● EXERCISE INSTRUCTIONS
Print nothing but the lines below starting at the line that holds "Screenshot is 543x2576." and ending at the line that holds "Blog (948, 700)", including both, each exactly as written.

[SOURCE MATERIAL Boundary: Start]

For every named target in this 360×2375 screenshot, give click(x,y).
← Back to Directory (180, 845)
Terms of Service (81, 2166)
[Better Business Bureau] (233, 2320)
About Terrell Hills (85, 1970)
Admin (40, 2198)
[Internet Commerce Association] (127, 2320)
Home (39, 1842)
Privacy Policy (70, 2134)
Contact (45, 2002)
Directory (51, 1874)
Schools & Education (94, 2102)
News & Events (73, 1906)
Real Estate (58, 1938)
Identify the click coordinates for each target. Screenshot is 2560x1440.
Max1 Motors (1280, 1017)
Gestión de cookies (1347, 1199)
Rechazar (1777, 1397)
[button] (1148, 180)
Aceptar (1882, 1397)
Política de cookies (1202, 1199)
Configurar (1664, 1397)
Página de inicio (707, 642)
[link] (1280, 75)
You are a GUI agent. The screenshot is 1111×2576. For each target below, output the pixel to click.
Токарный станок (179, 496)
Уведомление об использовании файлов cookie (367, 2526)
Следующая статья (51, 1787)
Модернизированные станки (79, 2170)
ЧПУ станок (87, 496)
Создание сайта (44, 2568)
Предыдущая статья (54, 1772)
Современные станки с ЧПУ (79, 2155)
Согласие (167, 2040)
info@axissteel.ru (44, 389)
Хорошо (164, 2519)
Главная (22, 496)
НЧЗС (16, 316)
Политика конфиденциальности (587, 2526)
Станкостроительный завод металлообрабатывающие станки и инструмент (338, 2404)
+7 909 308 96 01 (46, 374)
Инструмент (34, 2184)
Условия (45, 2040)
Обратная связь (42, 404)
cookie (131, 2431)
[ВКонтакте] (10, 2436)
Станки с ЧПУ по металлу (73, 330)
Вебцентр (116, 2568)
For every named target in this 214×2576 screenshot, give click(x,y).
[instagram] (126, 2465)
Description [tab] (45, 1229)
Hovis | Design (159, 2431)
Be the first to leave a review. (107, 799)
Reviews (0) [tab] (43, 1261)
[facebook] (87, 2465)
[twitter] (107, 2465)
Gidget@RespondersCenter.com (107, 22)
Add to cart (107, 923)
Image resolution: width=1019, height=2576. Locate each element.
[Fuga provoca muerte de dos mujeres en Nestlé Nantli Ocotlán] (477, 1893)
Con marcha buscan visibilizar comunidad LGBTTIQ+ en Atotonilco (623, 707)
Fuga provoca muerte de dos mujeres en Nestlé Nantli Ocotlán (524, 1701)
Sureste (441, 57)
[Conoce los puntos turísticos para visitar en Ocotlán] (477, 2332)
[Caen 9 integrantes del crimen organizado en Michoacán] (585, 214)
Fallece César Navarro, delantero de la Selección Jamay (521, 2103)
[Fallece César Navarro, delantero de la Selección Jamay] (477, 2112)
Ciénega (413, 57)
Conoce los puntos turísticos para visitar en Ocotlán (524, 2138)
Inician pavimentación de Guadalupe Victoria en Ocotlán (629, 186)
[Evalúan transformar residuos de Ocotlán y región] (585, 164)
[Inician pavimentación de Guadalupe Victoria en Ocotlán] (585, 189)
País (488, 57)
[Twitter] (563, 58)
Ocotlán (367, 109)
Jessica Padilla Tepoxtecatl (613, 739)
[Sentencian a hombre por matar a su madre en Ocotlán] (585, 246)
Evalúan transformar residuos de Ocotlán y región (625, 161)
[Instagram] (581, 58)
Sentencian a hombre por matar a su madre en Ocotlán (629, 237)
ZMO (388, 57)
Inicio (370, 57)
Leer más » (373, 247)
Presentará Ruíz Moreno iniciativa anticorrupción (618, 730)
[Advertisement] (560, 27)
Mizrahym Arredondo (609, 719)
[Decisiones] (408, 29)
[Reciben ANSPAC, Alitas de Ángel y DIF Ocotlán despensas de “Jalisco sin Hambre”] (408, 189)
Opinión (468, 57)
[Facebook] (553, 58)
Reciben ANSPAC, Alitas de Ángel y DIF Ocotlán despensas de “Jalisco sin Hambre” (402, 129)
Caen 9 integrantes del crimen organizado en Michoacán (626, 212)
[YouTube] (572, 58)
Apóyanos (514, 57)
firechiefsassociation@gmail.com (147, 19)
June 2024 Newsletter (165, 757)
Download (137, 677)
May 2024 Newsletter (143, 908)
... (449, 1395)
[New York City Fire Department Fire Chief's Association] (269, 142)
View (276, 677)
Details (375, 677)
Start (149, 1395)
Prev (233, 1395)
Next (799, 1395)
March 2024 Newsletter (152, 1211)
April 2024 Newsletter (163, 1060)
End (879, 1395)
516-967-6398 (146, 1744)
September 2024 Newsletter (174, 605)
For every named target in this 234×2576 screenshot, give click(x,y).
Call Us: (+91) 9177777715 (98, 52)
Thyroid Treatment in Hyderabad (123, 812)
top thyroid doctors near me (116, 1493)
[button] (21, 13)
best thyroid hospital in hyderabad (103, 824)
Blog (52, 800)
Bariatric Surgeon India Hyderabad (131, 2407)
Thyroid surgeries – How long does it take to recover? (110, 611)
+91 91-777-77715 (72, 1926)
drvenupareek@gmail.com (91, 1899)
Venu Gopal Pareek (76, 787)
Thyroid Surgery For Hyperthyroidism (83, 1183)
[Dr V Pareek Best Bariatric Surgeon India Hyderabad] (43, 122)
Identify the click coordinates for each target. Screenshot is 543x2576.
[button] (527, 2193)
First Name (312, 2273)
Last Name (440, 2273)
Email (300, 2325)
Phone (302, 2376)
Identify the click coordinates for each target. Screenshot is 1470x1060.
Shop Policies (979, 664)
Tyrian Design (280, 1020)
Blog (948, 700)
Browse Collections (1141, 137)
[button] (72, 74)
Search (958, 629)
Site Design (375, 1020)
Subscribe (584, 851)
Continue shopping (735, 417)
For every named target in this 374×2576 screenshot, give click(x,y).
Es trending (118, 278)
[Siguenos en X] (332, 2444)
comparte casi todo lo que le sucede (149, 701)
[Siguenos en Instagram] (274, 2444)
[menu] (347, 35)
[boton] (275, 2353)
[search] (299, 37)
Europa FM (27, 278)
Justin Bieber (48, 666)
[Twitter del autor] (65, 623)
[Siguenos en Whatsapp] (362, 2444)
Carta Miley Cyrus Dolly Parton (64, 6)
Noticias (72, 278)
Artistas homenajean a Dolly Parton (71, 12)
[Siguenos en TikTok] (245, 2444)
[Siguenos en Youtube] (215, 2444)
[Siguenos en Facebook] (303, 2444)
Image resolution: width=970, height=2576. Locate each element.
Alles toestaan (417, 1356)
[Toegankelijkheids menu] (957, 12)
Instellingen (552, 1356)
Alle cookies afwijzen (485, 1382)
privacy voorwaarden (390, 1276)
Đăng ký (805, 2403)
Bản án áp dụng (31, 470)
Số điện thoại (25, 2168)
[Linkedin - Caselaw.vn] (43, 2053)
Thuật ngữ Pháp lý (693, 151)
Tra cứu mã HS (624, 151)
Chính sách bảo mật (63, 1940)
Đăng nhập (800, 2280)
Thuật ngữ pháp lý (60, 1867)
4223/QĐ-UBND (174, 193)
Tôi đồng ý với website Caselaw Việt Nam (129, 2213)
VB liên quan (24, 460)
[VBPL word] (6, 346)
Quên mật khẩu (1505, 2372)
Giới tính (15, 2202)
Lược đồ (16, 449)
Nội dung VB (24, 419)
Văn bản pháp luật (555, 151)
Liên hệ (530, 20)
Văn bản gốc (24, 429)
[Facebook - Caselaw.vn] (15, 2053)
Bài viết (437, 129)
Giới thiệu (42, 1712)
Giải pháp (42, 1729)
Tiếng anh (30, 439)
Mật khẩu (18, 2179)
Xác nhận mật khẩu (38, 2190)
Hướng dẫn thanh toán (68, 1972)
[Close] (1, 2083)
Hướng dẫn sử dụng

[SOURCE MATERIAL Boundary: End]

● SOLUTION TO THIS TASK
Identify the click coordinates for each target. Screenshot is 543x2576.
[button] (527, 2193)
First Name (312, 2273)
Last Name (440, 2273)
Email (300, 2325)
Phone (302, 2376)
Identify the click coordinates for each target. Screenshot is 1470x1060.
Shop Policies (979, 664)
Tyrian Design (280, 1020)
Blog (948, 700)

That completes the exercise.